Its score is also weighted on the set cardinality (the total number of words in the sentence); however this favours short sentences, for example it is way easier to have two sentences share all of their words when there is only one word in them. Big sets that have a large percentage of their items in common should get higher matching scores than smaller sets that have a similar percentage of matching items, since this has a smaller probability to happen for large sets.

This is where I tried to formulate a different, more context-aware, non-normalized, language-agnostic measure of similarity between sentences. I called this algorithm Spaghetti Distance Index. Its idea is, given two sentences, to measure the log-likelihood of ending up with a certain number of shared words.
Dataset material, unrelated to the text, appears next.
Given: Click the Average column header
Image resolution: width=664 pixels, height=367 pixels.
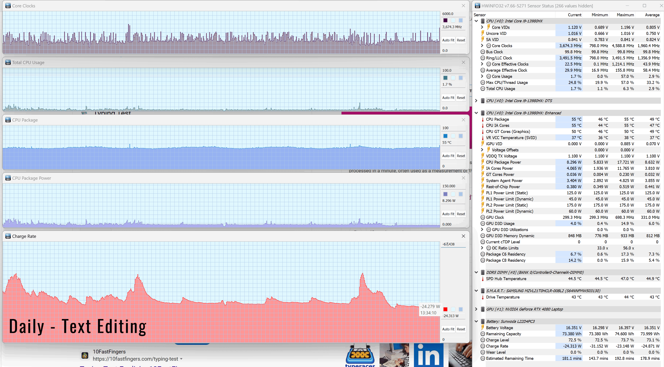Looking at the screenshot, I should coord(652,15).
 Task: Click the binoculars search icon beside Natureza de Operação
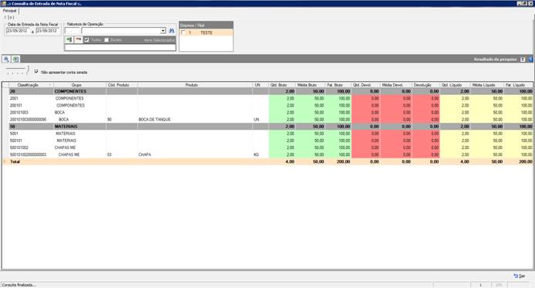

In formulas:

$SDI(X,Y) = - \displaystyle\sum_{w \epsilon (X \cap Y)} log \left( |X| \ |Y| \ p(w) ^ 2 \right)$

$X$ and $Y$ are the two sets, and $|X|$ and $|Y|$ are their size. $p(w)$ is the probability of item $w$ (simply put, the frequency of word $w$ among all sentences). $|X| p(w)$ is the probability of $w$ appearing in set X, and similarly for Y. $|X| \ |Y| \ p(w) ^ 2$ is the probability an item $w$ being in both sets X and Y. The less frequent is the item, the greater the probability of a relationship between the sets.
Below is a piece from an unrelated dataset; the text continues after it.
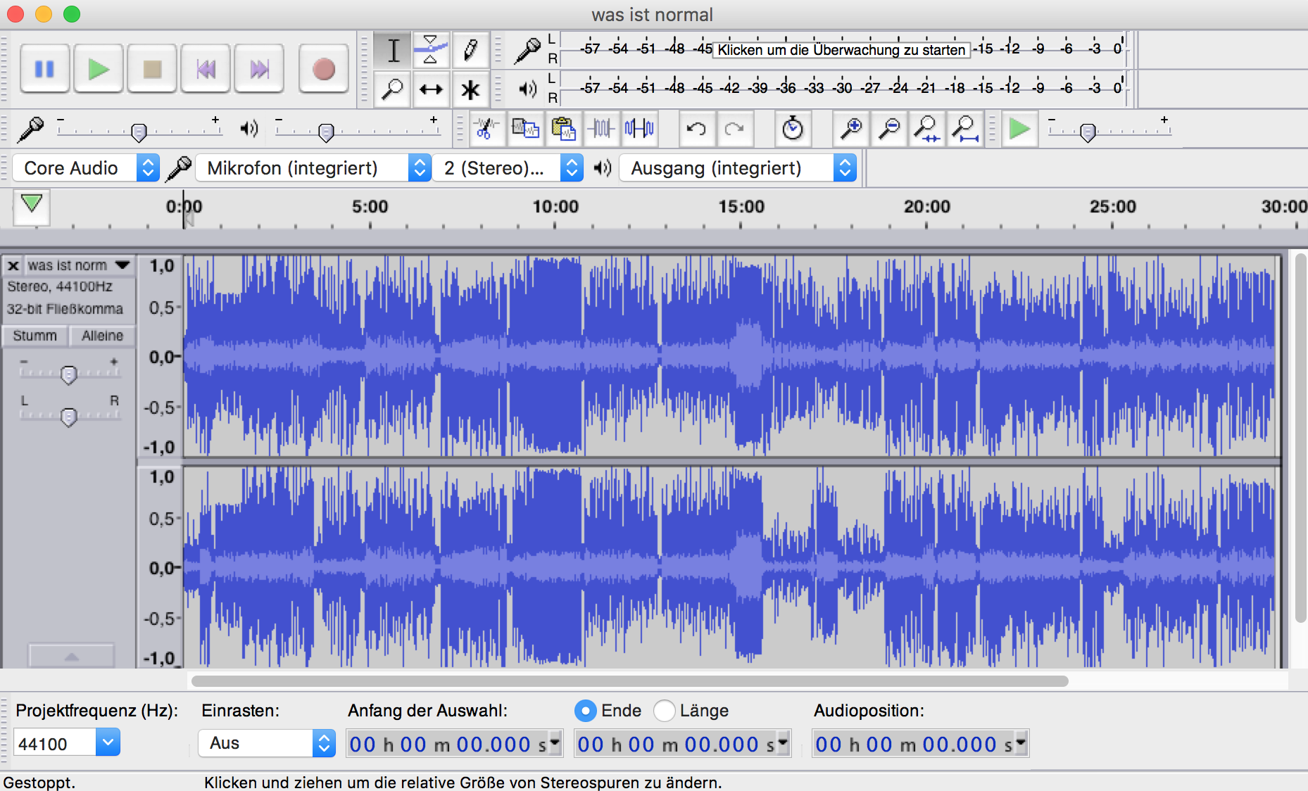This screenshot has width=1308, height=791.
Task: Select the Draw pencil tool
Action: pos(470,50)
This algorithm has some advantages over Jaccard Index:

the similarity score is unbounded, so longer sentences can have higher scores;
it favours high percentages of matching words, non-shared words have a negative impact on score;
uncommon words contribute more to the score;
it maintains language agnosticity, and can be used to compare any set of items.

This algorithm assumes each word as chosen indipendently from the others; this is literally what a “bag of word” would get you if words are chosen blindly and randomly. On the other hand, this assumption is certainly not true: words in a sentence have a correlation between them. This is especially true for sentences belonging to a certain topic, i.e. if sentences are about pasta recipes, and one word is spaghetti, then there would be a somewhat high probability of another word being tomato.
Factorizing in the correlation between words would bring us to the Mutual Information algorithm, which relies exactly on the probability of a certain word given all the other words.

But if the problem is comparing sentence similarity, then possibly there are other domain-specific similarity measures such as tf-idf (which accounts for both term frequency in sentences, and for general term frequency among all words), BM25, or sentence clustering algorithms such as Latent Dirichlet allocation.

You can see the source code for Spaghetti Distance Index on GitHub.